The proverbial “other shoe” has dropped and it has made a loud thud as the auto makers prepare to close dealerships across the US. This will have profound effects on the US ARM industry.

Here are the cold, hard facts: Yesterday, Chrysler named the 789 dealerships that it will be pulling out of over the next few weeks. GM is also expected to name some 1,000 dealerships it plans to pull out of. While not all dealerships will close entirely, expectations are that this will add quickly and significantly to a growing unemployment rate that many believe will top 10 percent before the end of the summer.

Accelerated increases in the unemployment rate will have a profound impact on the US ARM industry in a few ways. If you see the glass half-empty, the most obvious result is that liquidation rates will be negatively impacted, as a debtor’s ability to pay is directly tied to their ability to retain employment. National collection markets including bank card/credit card and telecom have already experienced significant drops in liquidation rates since Q408, with improvement during Q109 tax season. Local collections (i.e. healthcare and municipalities) have remained relatively intact, experiencing less than 10 percent drops in liquidation rates. Anticipated layoffs due to dealership closings across the US will be felt in small and mid-size cities and local collections will inevitably be impacted as a result.

However, if you see the glass half-full; this is not entirely bad news for companies in the ARM industry. Many collection agencies are experiencing a significant increase in placement volumes and as they seek to expand operations to support this influx of new business, they will have ample candidates to choose from to hire. In an industry with consistently high turnover rates, retention levels are also improving as many employees are content they have a job.

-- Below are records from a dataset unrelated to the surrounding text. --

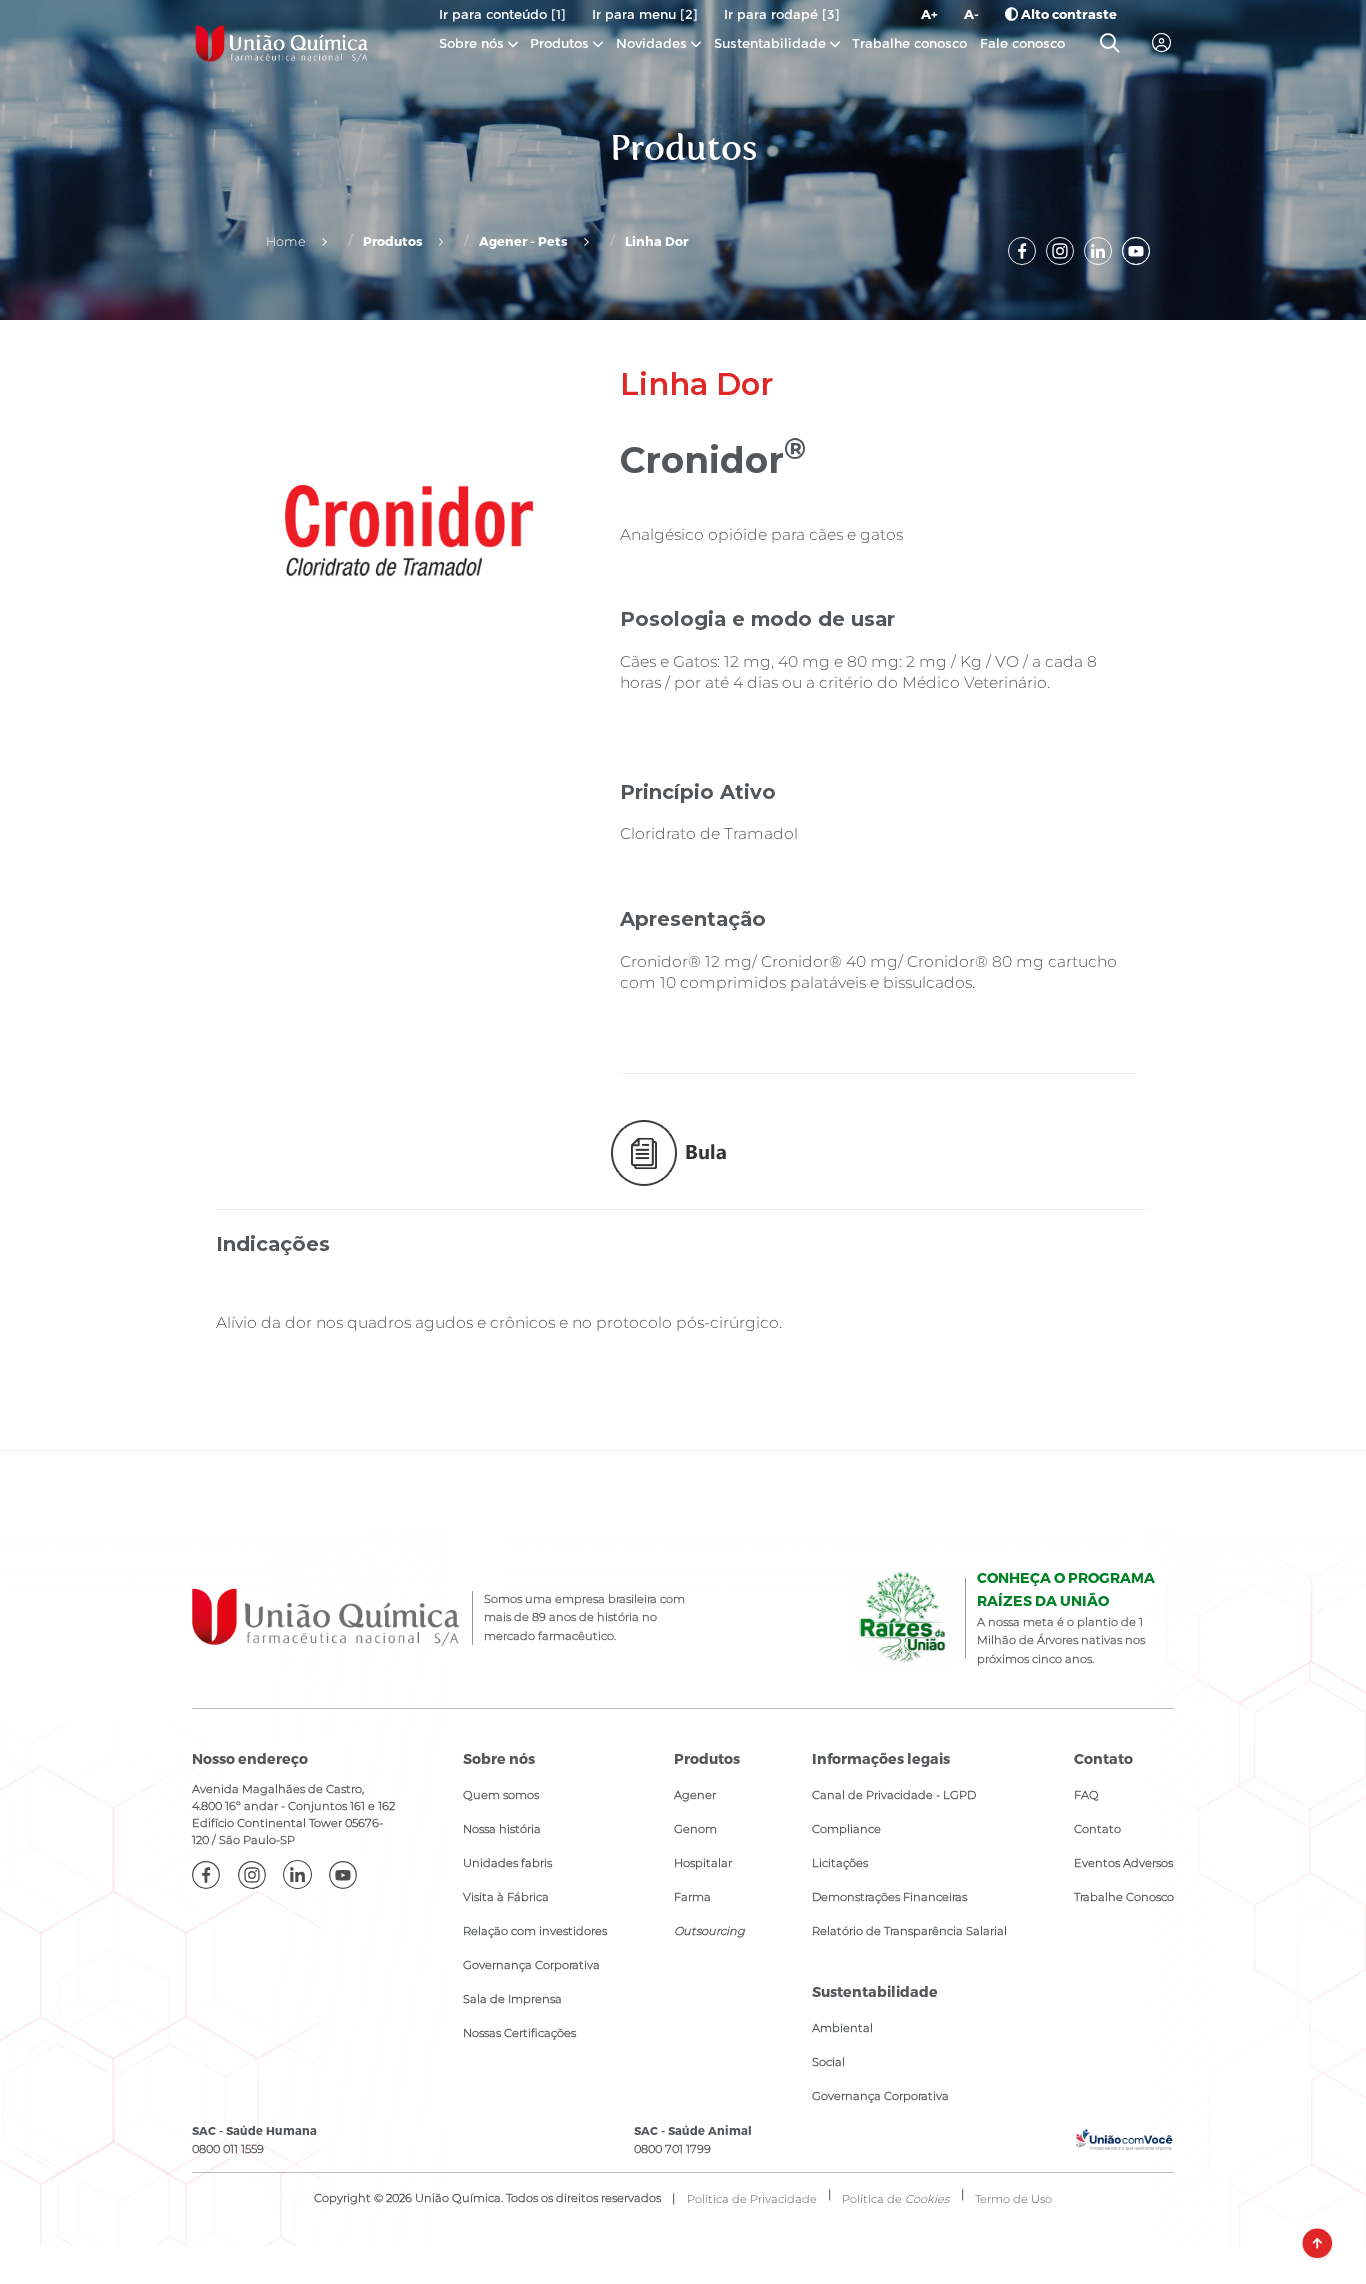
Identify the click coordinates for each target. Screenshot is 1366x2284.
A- (971, 14)
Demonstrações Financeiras (889, 1897)
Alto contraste (1067, 14)
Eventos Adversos (1123, 1863)
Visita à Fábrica (506, 1897)
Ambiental (842, 2028)
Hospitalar (703, 1863)
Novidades (653, 43)
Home (286, 241)
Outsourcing (709, 1931)
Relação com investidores (535, 1931)
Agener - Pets (523, 240)
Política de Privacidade (752, 2199)
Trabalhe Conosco (1124, 1897)
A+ (929, 14)
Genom (695, 1829)
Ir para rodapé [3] (782, 14)
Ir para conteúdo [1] (502, 14)
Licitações (840, 1863)
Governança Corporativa (531, 1965)
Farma (692, 1897)
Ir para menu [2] (645, 14)
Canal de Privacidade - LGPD (894, 1795)
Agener (695, 1795)
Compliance (846, 1829)
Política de (895, 2199)
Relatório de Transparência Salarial (909, 1931)
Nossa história (502, 1829)
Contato (1097, 1829)
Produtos (559, 43)
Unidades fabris (507, 1863)
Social (828, 2062)
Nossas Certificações (519, 2033)
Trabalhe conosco (909, 43)
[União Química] (282, 43)
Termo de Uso (1013, 2199)
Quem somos (501, 1795)
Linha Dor (656, 240)
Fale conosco (1022, 43)
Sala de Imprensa (512, 1999)
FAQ (1086, 1795)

This also means increased business for those who know where to look for it. Fewer dealerships will mean less revenue for municipalities that generate taxes from auto sales. Municipalities are already reeling. Faced with the choice of raising tax rates to offset losses or decreasing spending on road repairs or the countless other initiatives on the docket, I believe that a growing number of local governments will be more amenable to outsourcing collections to third party specialists. I encourage you to visit with the government officials in your community and you may be pleasantly surprised by their receptivity. After all, you don’t only provide a valuable service; you employ a lot of their local residents.